**EXERCISE INSTRUCTIONS:** The line that contains "Open the notifications bell" and all lines following it to the end of the data below: set these down exactly, and nothing besides.
#### SUPPLIED INFORMATION ####
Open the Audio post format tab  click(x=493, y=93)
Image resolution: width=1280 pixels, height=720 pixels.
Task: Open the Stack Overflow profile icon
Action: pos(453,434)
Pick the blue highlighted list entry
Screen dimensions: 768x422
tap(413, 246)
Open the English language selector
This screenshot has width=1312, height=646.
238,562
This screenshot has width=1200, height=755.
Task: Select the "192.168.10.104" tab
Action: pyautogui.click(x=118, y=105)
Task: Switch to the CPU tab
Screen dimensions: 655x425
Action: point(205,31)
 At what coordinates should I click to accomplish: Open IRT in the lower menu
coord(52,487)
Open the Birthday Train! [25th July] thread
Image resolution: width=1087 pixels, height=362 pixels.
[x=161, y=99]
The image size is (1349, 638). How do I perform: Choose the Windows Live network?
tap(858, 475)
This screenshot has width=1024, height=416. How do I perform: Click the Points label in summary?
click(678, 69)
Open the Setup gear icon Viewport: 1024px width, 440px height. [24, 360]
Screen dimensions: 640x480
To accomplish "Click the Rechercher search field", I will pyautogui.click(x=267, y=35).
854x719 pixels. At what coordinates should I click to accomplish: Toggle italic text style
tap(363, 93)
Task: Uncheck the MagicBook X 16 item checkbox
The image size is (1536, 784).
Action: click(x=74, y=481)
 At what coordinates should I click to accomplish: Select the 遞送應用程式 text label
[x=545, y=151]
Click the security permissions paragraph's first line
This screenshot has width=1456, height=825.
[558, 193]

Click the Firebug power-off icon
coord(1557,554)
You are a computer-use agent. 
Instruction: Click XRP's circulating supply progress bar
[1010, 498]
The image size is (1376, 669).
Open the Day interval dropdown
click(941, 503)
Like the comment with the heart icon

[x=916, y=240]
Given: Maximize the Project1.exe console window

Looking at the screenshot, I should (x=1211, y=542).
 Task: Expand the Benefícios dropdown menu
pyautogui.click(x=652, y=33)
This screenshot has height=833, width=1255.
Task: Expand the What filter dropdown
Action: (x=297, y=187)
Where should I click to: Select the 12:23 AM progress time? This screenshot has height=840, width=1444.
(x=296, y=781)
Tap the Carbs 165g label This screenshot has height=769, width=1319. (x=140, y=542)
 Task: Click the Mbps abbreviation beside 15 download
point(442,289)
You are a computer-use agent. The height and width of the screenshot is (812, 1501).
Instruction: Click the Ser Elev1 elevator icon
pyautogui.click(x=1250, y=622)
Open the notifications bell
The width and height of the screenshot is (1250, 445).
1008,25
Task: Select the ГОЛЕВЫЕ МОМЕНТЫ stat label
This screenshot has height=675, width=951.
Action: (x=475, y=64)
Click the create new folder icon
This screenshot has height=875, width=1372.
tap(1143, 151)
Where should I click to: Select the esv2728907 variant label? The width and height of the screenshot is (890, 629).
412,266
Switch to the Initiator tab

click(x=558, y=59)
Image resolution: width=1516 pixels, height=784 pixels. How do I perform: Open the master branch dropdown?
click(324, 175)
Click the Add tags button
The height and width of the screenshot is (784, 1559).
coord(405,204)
####
**YOUR SOLUTION:**
Open the notifications bell
The width and height of the screenshot is (1250, 445).
1008,25
Task: Select the ГОЛЕВЫЕ МОМЕНТЫ stat label
This screenshot has height=675, width=951.
Action: (x=475, y=64)
Click the create new folder icon
This screenshot has height=875, width=1372.
tap(1143, 151)
Where should I click to: Select the esv2728907 variant label? The width and height of the screenshot is (890, 629).
412,266
Switch to the Initiator tab

click(x=558, y=59)
Image resolution: width=1516 pixels, height=784 pixels. How do I perform: Open the master branch dropdown?
click(324, 175)
Click the Add tags button
The height and width of the screenshot is (784, 1559).
coord(405,204)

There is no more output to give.